当時、根性と勘に頼る個人営業を、ネットに繋がる携帯電話システムで組織的営業に変えることは、全く新しい試みでした。理解できない、もしくは理解できてもチャレンジしたくない方々が居るのは普通のことですが、私が嫌だったのはその言い訳でした。
「農耕民族だ」は構いません。「必要がない」も構いません。しかし、この二者を繋げるところがとても強引且つ傲慢に感じました。言っている本人は正々堂々でしたが、提案に来ている私も農耕民族であることを忘れています。
「お前の考えは納得できない。帰ってくれ」と言うならば何の問題もありません。営業は所詮、ニーズのあるところに行かないとダメですから、理解できないからと言ってしつこく説得する暇はありません。
ところがいい年の良い立場にいる方が礼儀正しく私を立派な応接間に招きながら、「農耕民族」の特性を長々語るのは耐え難いものがありました。

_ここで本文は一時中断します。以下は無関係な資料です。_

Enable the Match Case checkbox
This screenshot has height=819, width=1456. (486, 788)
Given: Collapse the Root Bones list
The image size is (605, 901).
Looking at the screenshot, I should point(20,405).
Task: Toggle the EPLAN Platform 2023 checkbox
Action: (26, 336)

その方々の多くは都会生まれ都会育ちの方々で、ベランダにある奥さんの花に水をやったこともありません。
それにも関らず農耕民族の属性から心情まで語るとはどういう神経とどういうロジックを持っているかが不思議でした。「私も農耕民族だけど」と言う気にもなりませんでした。ただただこの人と一緒になりたくない一心で早く逃げ出したい気持ちでした。
この「農耕民族」とほぼ同じ頻度で出てくる言葉がもう一つあります。
それは「島国根性」です。どちらも「自分も良くないと思うが、仕方がない」というニュアンスで使われます。「君が正論だが、我々ニッポン人には無理だ」という理屈です。
考えてみればイギリスも島国ですし、台湾もオーストラリアも島国です。各大陸も実は大きな島に過ぎません。世界の陸地は全部島です。日本は大きな島でもなく小さな島でもありません。ゆえに島としての特殊性は何一つありません。
ましてや数十年前から情報化とグローバル化が進んで来た結果、北朝鮮のような国を除けば世界中に「島」となる国はもう存在しないのです。
今日になれば、スマートフォンなどを使った営業支援システムが当たり前になりました。ソフトブレーンの社員はどこに行っても、もう「農耕民族だから」とか「島国だから」と言われなくなりました。それだけITに支えられる組織営業が当たり前になってきた証拠です。
しかし、新しいものは常に生まれます。今日から新しいものを提案する人達は、きっと間違いなく「農耕民族だから」「島国だから」と言われるでしょう。
「日本には資源がないから」という台詞も多かったです。それは事実としても、資源のない国は他にもたくさんありますし、「だから製造業にいつまでも拘る」という結論に必ず結び付くロジックはおかしいです。
ディベートを学ばない日本の学校から、ディベートの基本を知らない大人を輩出させるのです。因果関係がしっかりしていないのに強引にその因果関係を使って勝手な結論を導き出す。本来、このような議論の仕方は相手によって指摘されます。
偉い方に反対意見を言うと「無礼だ」と思われる日本では、基本的なロジック破綻も指摘されないのです。それが無理なロジックと定説が蔓延する土壌となります。
そろそろ立場や属性で議論することを止めるべきです。内向き議論の遠因になっています。